The specimen was sent for a detailed histopathological examination. The postoperative flap necrosis was observed on day 5 (Fig. 3a)and managed conservatively. Sutures were removed on the 10th day, and the patient was discharged on the 25th day without any postoperative complications (Fig. 3b).
The histopathology reported that a 5x4x3cm mass exhibited a hemorrhagic, fluid-filled cut section macroscopically. Microscopically, an infiltrative pattern at the periphery was evident (Fig. 4a). The cells were arranged in various architectural patterns, including tubular, trabecular, solid, and cribriform (Fig. 4b and 4c). The small to medium-sized round tumor cells had a uniform shape, an indistinct border, and eosinophiliccytoplasm (Fig. 4d and 4e). Their nuclei were round to ovoid that contained open vesicular nuclear chromatin and inconspicuous nucleoli (Fig. 4d and 4e). Considering the histological features, the final diagnosis of PLGA was made. It was further confirmed by the positivity of S-100 on immunohistochemistry (Fig. 4f). The patient was informed about the diagnosis and potential complications and referred to a higher center for postoperative radiotherapy. However it was rigidly refused by himdue to anticipated complications. His postoperative CT recorded the signs of chronic parotitis without any evidence of residual disease. The patient was recalled monthly for the first 3 months, followed by every three months at the present institute. The patient was asymptomatic without evidence of recurrence, metastasis, or associated complications at the final follow-up of 24 months.
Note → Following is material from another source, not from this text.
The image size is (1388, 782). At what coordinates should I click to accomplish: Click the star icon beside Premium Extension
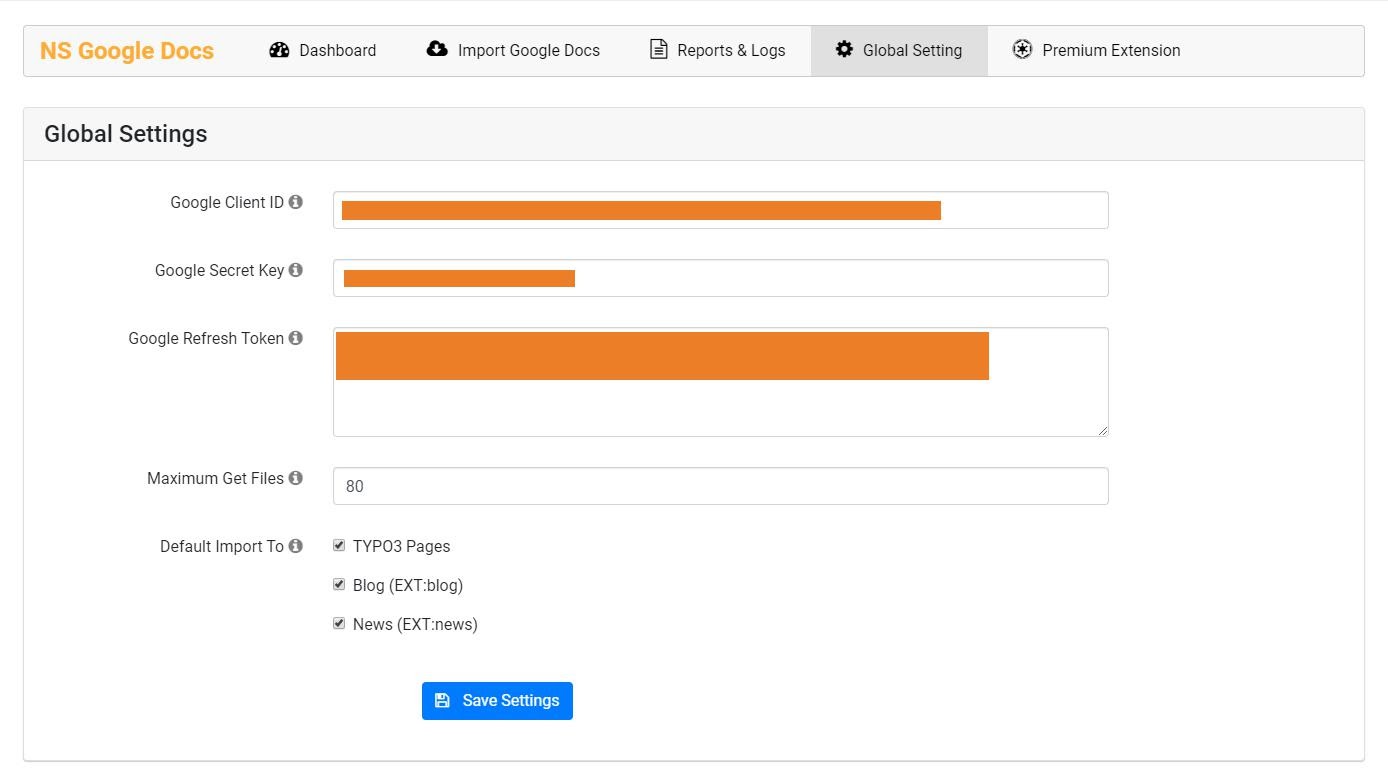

The scheduled follow-ups are expected to be carried out in the future to assess the treatment’s long-term outcome.
DISCUSSION
PLGA is a rare malignancy arising de novo or ex-PMA from salivary glands’ terminal (intercalated) duct cells.6 It generally presents as an oval, firm to solid, circumscribed, slow-growing swelling with variable histological pattern.5,6 The FNAC is recommended to be the first-line tissue-based testing procedure for establishing the pre-surgical diagnosis for major salivary gland PGLA.5,8 However, the procedure is challenging because of limited tissue access and variable cytoarchitectural findings.8 The cytological smears of PLGA are hypercellular with branched papillary clusters and sheets of uniform cells with moderately eosinophilic cytoplasm; round-to-oval nucleus with bland or absent nucleoli; finely stippled chromatin; and abundant hyaline globules within the matrix.8 Contrarily, these findings were completely absent in the present case, and the smear suggested a cystic lesion. Due to the absence of any specific radiographic features, the role of imaging for PLGA is also limited to assessing its origin, local extent, and any regional or distant metastasis rather than distinguishing a distinct diagnosis. The PLGAs of parotid gland had mostly been provisionally misdiagnosed as pleomorphic adenomas, adenoid cystic carcinoma, epidermal tumor, chronic parotitis, and multicystic lesion, etc., in the literature (Table 1), thereby revealing the lack of specificity of the pre-operative diagnostic testing for them.